Tuesday, December 13, 2011

Small game hunting season is over—I think. There may be a few more weeks in January for rabbit. I’m not sure. I don’t keep up with it any more. Quite a while ago, when I was young, I loved hunting and was well acquainted with the seasons allowed for different animals and birds. And back then, it was easy to hunt. All I had to do was go across the back yard and into the fields. I could be out all day and never see a house if I was careful to avoid the places where I knew houses existed. There was enough open country to be able to do that. There was a lot of game, too, and a variety of it—rabbit, pheasant, quail.

I concentrated on hunting rabbit and pheasant. I left quail alone. They were small birds and, besides, they gave me too much joy. In the evenings in the spring and summer I could watch one or two of them in the orchard on the branches of a brush pile giving out with their song—“bob-white, bob-bob-white.” If I were careful and clever enough I could whistle an answer and, little by little, get close to the singer. It became a game. Sometimes I didn’t know who was fooling whom.

There are few quail around anymore. I’m not sure what happened to them but I can speculate. I think it’s a combination of loss of habitat and the use of pesticides. Pheasants are scarce, too. They are raised in pens and stocked, but they are not “native” birds. I remember walking to the school bus stop on mornings when the snow on the ground was deep and the temperatures cold. I passed hemlocks under which pheasants had gathered to gain shelter and my passing caused them to fly. In succession they ran across the frozen snow and took off with a flutter of wings. I counted gatherings in the high teens, both male and female birds. That was in the 1940’s.

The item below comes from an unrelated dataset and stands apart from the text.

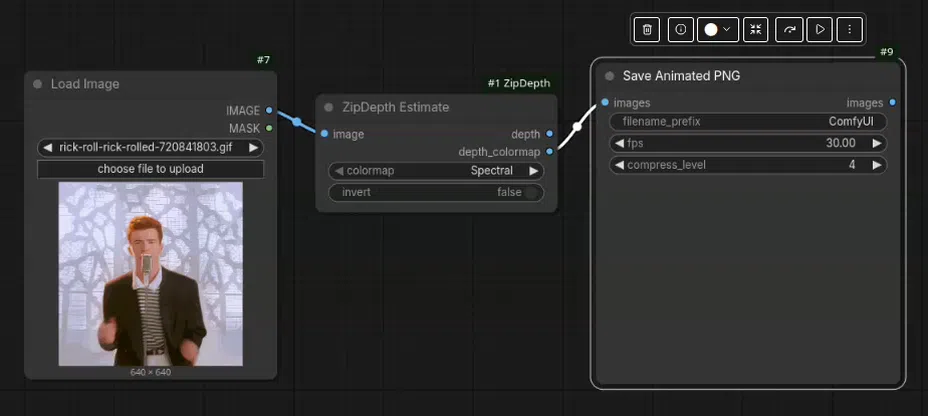
Task: Decrease compress_level with left arrow
Action: pos(620,165)
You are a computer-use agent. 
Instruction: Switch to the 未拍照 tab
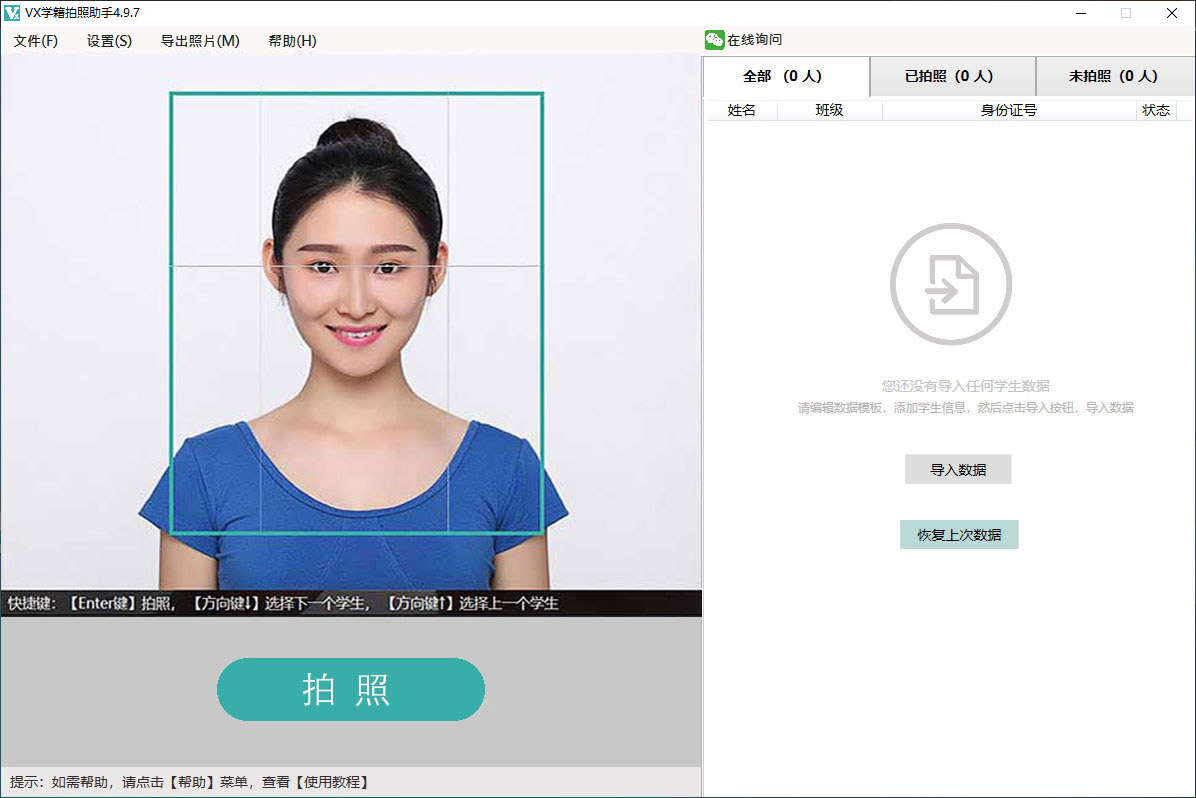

But neither scarcity of game nor lack of easily accessing large tracts of land nor my age is what keeps me from hunting. It is simply that I no longer see any redeeming quality in it. I don’t need food and to simply kill for the “fun” of it is something I no longer need to do. I’d rather see a living creature than meat on the table. Nor do I see them as a threat. As for the other reason, I do not see why the killing of anything should be called a “sport.”